#### EXERCISE DETAILS
The lines you return must be all those in the data that hold the string "agent".
(INPUT begins)
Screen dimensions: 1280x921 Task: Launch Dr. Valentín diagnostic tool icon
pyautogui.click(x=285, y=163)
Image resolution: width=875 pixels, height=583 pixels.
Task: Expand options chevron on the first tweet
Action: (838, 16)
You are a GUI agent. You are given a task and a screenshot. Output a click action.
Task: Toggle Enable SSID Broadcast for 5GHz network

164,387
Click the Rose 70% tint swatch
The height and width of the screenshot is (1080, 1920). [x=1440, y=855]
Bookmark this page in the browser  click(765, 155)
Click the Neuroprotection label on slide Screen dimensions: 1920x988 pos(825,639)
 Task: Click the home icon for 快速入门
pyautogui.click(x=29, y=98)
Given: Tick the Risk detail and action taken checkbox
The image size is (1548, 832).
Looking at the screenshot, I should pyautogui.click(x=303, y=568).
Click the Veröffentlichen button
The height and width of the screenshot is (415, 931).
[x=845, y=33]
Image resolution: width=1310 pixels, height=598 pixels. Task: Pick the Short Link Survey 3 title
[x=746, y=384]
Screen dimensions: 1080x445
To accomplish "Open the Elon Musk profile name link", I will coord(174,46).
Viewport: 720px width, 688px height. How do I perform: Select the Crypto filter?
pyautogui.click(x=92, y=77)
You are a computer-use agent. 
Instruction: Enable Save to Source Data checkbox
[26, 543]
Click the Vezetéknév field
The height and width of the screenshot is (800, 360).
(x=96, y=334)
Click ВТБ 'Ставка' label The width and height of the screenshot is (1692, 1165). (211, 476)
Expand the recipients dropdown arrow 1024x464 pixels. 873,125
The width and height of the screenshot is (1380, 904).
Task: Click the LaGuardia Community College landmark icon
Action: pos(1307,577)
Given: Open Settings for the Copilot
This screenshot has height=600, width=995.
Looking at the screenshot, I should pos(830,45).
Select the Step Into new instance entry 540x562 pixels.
(INPUT ends)
#### YOUR SOLUTION
You are a GUI agent. You are given a task and a screenshot. Output a click action.
You are a computer-use agent. 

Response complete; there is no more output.